EXERCISE REQUIREMENTS
Return the lines below verbatim, starting at the line containing "Task: Click the All Users column header" and ending at the line containing "Action: click(4, 24)", and omit the pictures from your answer.

** START EXERCISE INPUT **

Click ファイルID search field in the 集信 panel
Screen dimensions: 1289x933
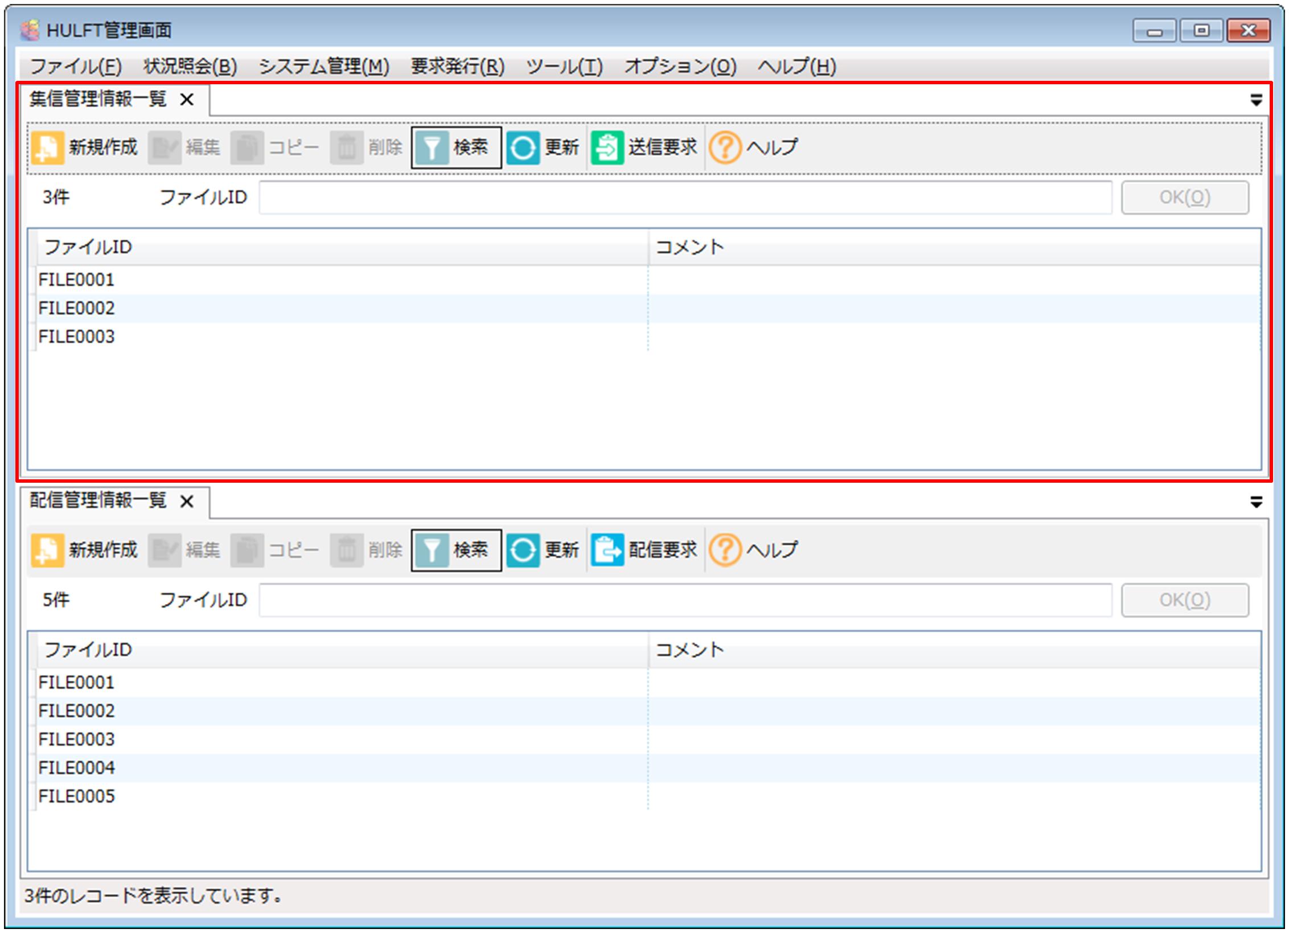(x=685, y=198)
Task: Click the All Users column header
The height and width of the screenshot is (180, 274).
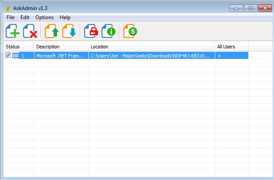Action: 231,47
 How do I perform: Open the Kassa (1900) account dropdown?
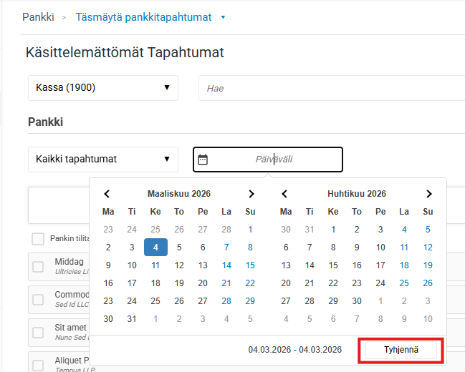point(102,88)
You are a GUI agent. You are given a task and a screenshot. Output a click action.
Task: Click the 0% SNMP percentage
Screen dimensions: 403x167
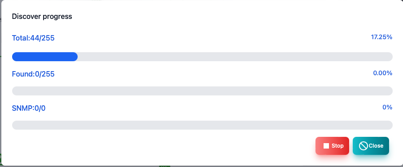tap(387, 107)
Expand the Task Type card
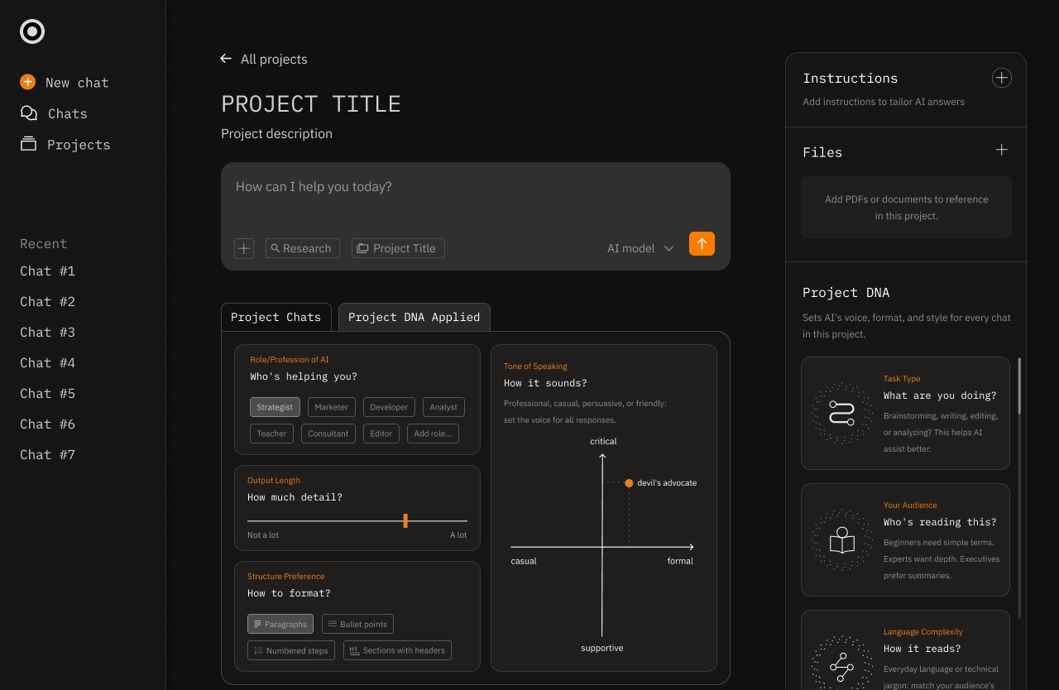Screen dimensions: 1059x690 click(x=905, y=413)
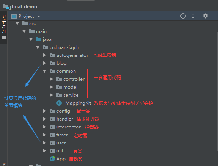The width and height of the screenshot is (218, 166).
Task: Switch to the 1: Project sidebar tab
Action: click(4, 24)
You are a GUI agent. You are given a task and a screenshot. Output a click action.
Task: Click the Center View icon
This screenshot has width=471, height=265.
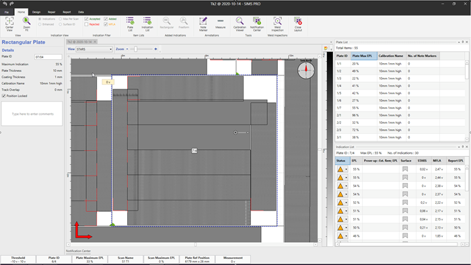coord(9,22)
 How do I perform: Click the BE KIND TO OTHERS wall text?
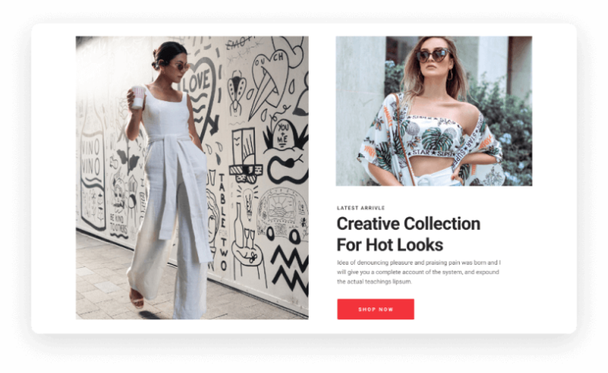pyautogui.click(x=118, y=224)
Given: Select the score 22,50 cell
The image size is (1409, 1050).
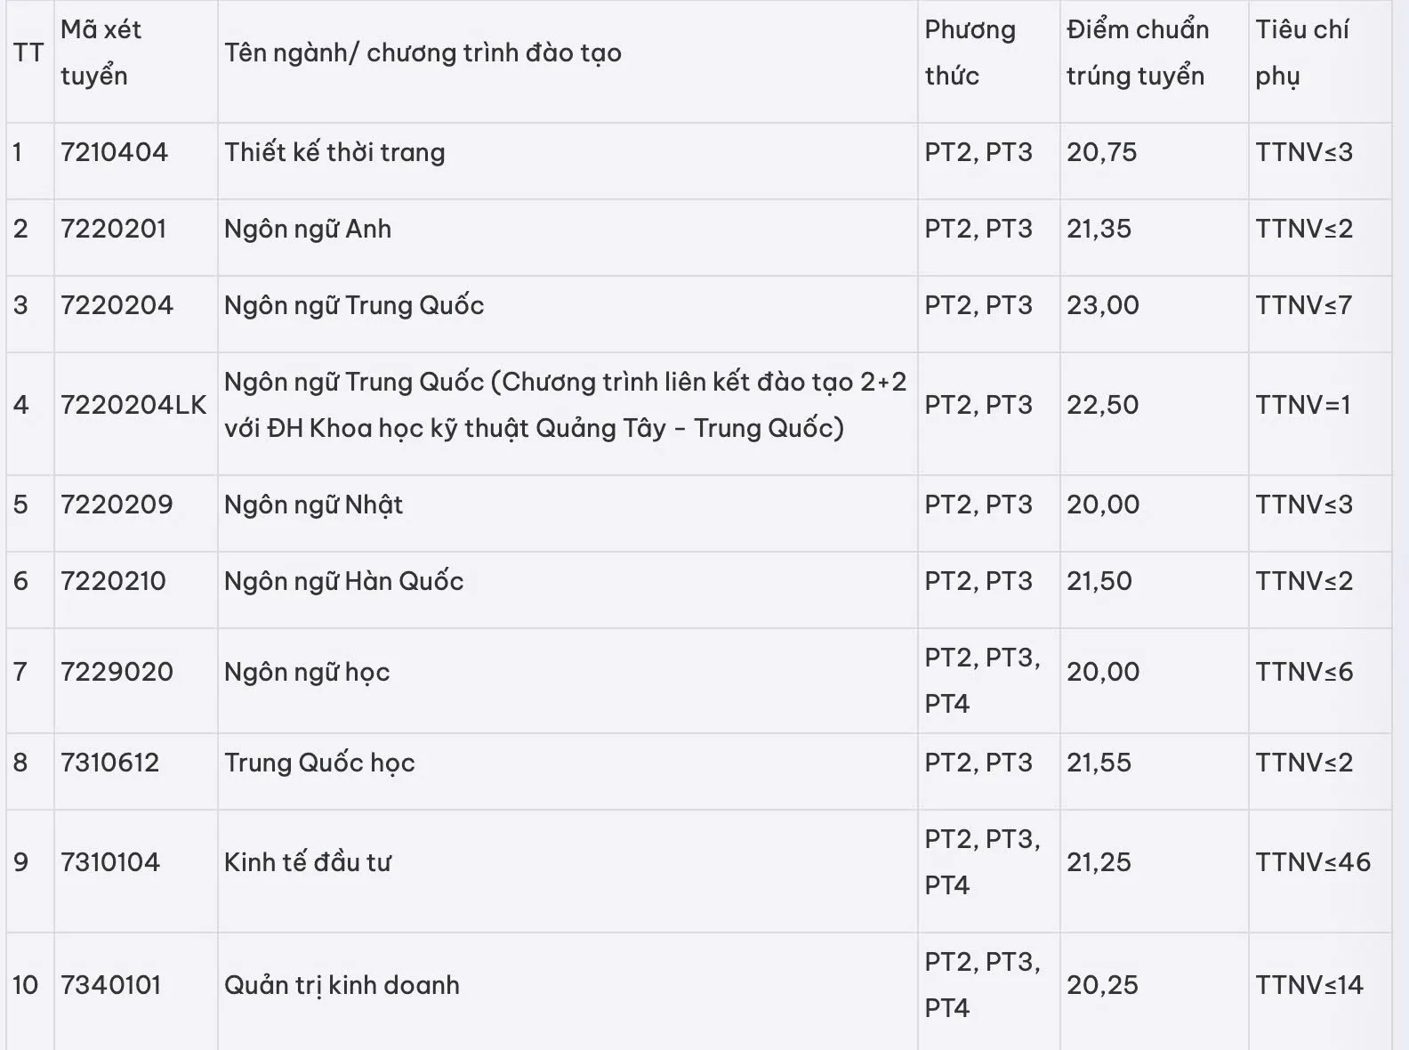Looking at the screenshot, I should click(x=1103, y=405).
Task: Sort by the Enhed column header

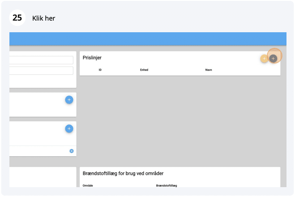Action: point(144,70)
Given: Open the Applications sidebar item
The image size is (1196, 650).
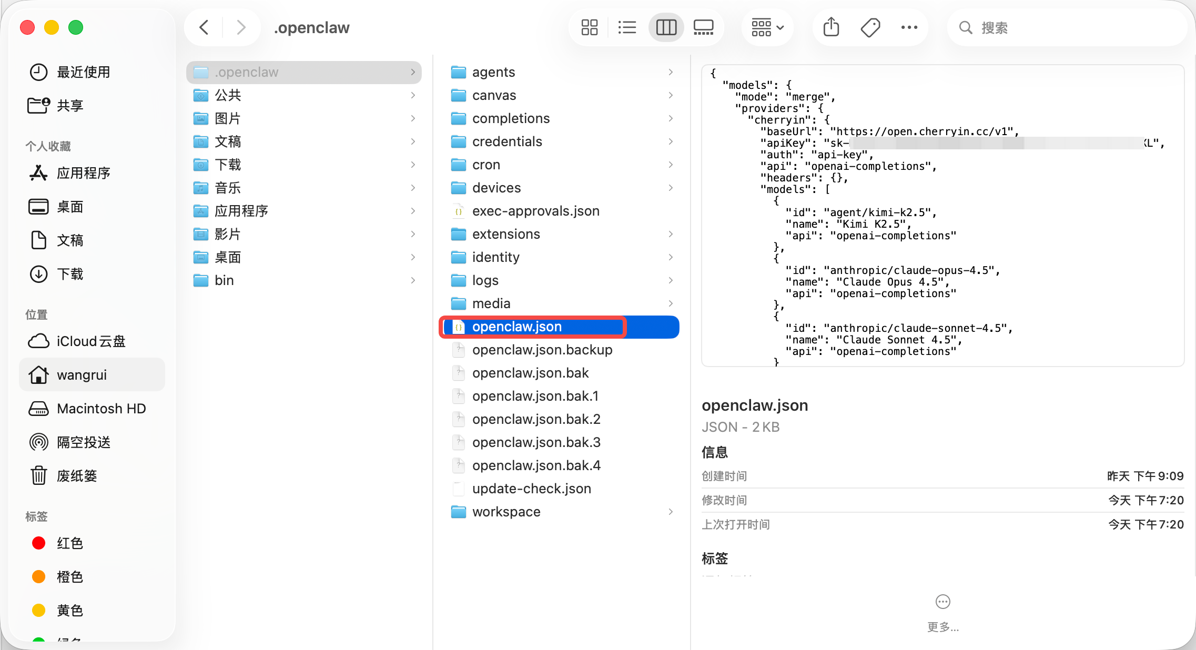Looking at the screenshot, I should coord(83,173).

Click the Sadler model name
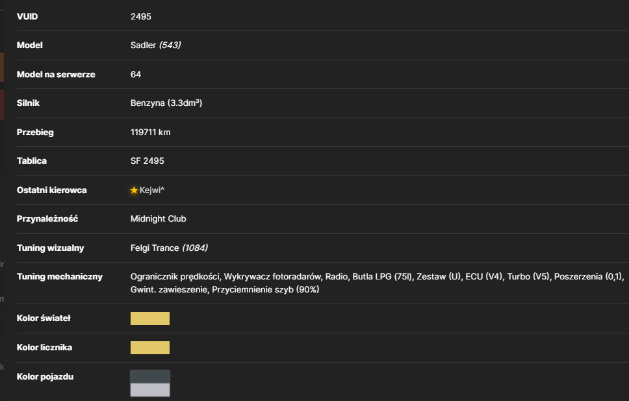coord(143,45)
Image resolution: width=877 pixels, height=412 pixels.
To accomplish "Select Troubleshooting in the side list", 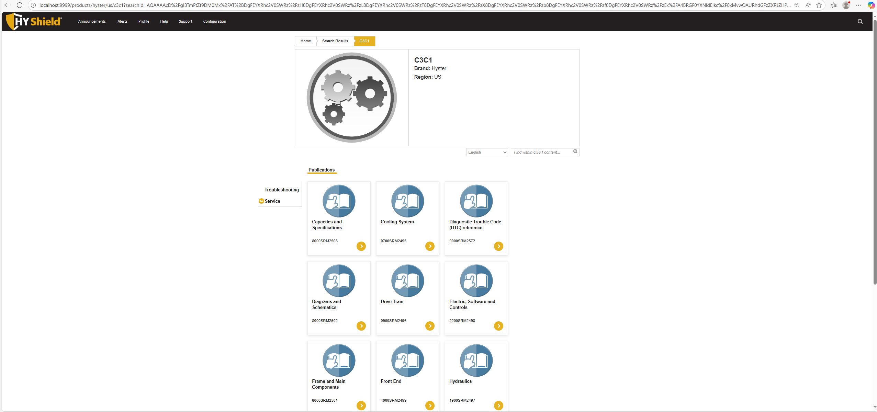I will point(281,190).
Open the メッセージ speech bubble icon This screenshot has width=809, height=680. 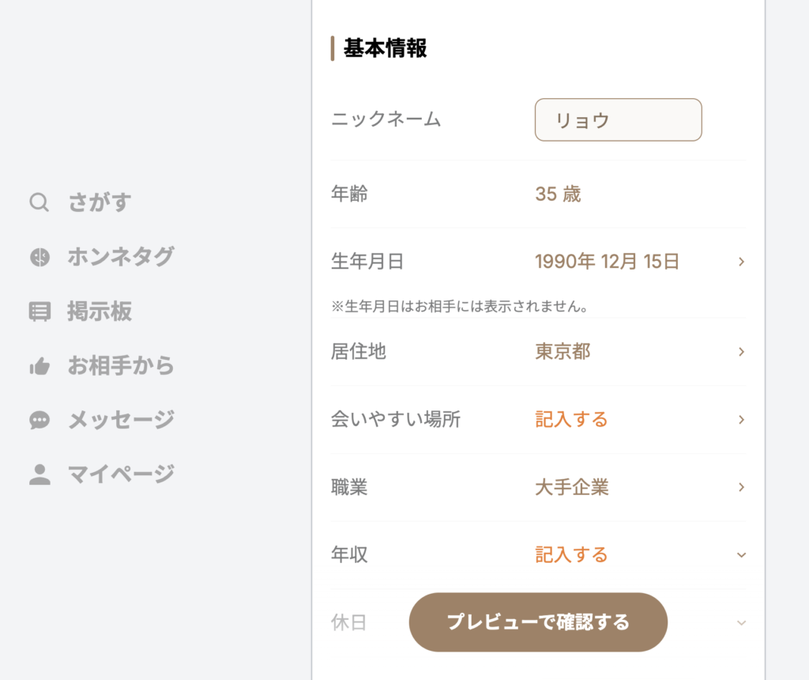[40, 420]
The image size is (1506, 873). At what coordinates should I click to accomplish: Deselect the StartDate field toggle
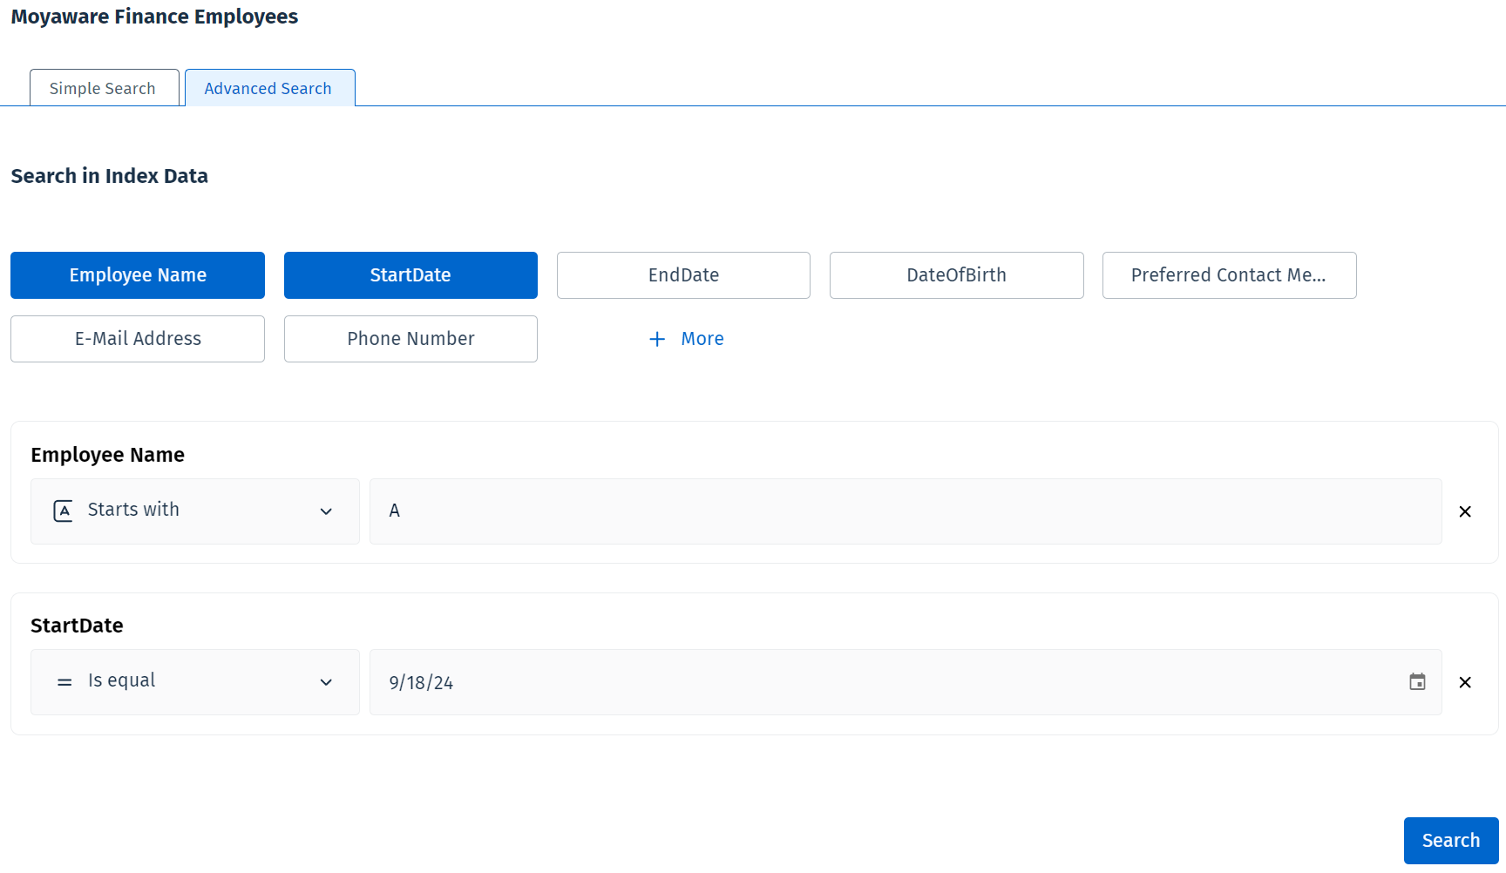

** END EXERCISE INPUT **

WRITTEN REPLY
Task: Click the All Users column header
The height and width of the screenshot is (180, 274).
Action: 231,47
 How do I perform: Open the Kassa (1900) account dropdown?
point(102,88)
You are a GUI agent. You are given a task and a screenshot. Output a click action.
Task: Click the 0% SNMP percentage
Screen dimensions: 403x167
tap(387, 107)
Expand the Task Type card
Screen dimensions: 1059x690 click(x=905, y=413)
The width and height of the screenshot is (218, 166).
Task: Switch to the 1: Project sidebar tab
Action: click(4, 24)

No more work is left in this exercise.